Vagas

A Unidade de Pronto Atendimento (UPA) tinha, no início da semana, 45 pacientes aguardando transferência para vagas hospitalares pelo sistema SUSfácil. Todos os pacientes em espera são adultos e estavam em enfermarias, sem registros de casos em Centro de Terapita Intensiva (CTI) ou pediatria. De acordo com o levantamento atual, três desses pacientes já têm vagas aceitas no sistema, aguardando apenas a efetivação da transferência. É importante destacar que esse é um problema da Central de Regulação do Estado — responsável pelas vagas hospitalares em Minas Gerais.
Mesmo problema…
A UPA leva há muitos anos uma culpa que não é dela. A disponibilidade de vagas não é de responsabilidade do Município e sim do Estado. Fica cada vez mais claro como o Hospital Regional faz uma enorme falta para a cidade. Sem ele, a unidade fica estrangulada e ainda é responsabilizada erroneamente por populares. As promessas ainda continuam no papel e o HR ainda não foi entregue. O ano mudou, mas as histórias são as mesmas. O divinopolitano não aguenta mais ser enganado.
Palmas para a UPA
Ainda falando da UPA, a nova gestão da unidade deu um verdadeiro show nesta semana. A unidade implementou um sistema de identificação por meio de uma pulseira personalizada para pacientes com Transtorno do Espectro Autista (TEA). A medida busca humanizar o atendimento e promover uma assistência mais acolhedora. A pulseira permite que as equipes assistenciais identifiquem, desde a entrada na Unidade, os pacientes com TEA. Desta forma, possibilita ajustes na comunicação, redução de estímulos sensoriais e maior compreensão das particularidades de cada caso ao longo do atendimento, especialmente em um ambiente de urgência e emergência.
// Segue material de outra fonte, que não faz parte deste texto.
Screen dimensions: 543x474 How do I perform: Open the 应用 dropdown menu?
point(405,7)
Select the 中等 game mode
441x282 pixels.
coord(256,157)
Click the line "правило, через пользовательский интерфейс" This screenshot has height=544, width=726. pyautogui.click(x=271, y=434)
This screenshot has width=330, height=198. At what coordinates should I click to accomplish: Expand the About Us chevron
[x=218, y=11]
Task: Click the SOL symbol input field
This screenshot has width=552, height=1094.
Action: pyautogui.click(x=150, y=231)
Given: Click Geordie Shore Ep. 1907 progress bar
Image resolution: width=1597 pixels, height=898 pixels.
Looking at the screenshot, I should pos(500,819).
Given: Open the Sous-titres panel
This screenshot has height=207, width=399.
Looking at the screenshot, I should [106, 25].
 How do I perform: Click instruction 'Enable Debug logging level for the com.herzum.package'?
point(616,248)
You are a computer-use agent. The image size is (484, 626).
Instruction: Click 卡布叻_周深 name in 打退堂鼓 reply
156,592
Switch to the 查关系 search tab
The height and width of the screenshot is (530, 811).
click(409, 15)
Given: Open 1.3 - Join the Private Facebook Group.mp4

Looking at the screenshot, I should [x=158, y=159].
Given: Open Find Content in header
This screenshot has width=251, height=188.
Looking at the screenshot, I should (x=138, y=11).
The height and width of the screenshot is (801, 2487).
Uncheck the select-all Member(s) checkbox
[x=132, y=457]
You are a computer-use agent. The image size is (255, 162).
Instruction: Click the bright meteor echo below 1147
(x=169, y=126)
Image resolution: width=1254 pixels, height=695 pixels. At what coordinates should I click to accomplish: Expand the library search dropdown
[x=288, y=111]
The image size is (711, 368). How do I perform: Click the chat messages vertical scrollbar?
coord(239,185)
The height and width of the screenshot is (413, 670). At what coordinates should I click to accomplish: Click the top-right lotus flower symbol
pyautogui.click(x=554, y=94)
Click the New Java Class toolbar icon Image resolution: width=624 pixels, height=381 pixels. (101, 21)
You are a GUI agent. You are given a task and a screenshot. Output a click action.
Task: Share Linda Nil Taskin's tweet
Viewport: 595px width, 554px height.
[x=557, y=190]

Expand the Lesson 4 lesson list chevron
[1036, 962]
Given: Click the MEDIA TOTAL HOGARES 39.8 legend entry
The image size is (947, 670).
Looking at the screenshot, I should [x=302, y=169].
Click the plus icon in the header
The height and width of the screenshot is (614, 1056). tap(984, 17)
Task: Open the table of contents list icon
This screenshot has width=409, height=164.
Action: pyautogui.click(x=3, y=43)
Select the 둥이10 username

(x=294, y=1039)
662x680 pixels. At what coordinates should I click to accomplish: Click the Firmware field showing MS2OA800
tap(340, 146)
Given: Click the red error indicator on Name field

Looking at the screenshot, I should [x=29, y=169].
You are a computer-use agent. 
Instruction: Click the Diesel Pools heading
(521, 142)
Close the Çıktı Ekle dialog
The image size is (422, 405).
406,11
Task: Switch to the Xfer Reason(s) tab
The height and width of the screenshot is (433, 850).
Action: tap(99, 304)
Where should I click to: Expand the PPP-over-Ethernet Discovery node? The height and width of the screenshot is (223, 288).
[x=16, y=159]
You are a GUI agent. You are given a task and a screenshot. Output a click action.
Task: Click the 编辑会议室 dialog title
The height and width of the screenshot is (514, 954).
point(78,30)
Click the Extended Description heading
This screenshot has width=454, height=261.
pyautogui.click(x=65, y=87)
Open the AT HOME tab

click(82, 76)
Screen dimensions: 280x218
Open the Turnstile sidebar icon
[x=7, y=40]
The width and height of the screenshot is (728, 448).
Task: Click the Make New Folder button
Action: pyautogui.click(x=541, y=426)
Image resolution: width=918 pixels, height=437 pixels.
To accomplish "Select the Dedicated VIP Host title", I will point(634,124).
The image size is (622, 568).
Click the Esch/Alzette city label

Show de bola!
Polêmica
O último vídeo do senador Cleitinho Azevedo (Republicanos) está dando o que falar. O parlamentar declarou que vai entrar com um projeto de lei no Senado para proibir os fogos de artifício. A Aliança Brasileira da Pirotecnia publicou um vídeo através do porta voz Guilherme Santos. Nele, o segmento defendeu a prática e disse que vem buscando um diálogo para promover uma regulação equilibrada, que proteja as pessoas sensíveis mas que não inviabilize a atividade que emprega muitas pessoas na região. Isso ainda vai render!
Meio-termo
Nem lá, nem cá. É preciso ter calma e cautela ao analisar essa questão. É errado querer proibir 100% dos fogos de artíficio, visto que o setor empega milhares de pessoas na nossa região. Santo Antônio do Monte, por exemplo, é o segundo maior produtor no mundo. No entanto, não é correto que autistas, cachorros e crianças sofram com os barulhos. É preciso que se organize uma forma mais justa para todos. Chega de 8 ou 80!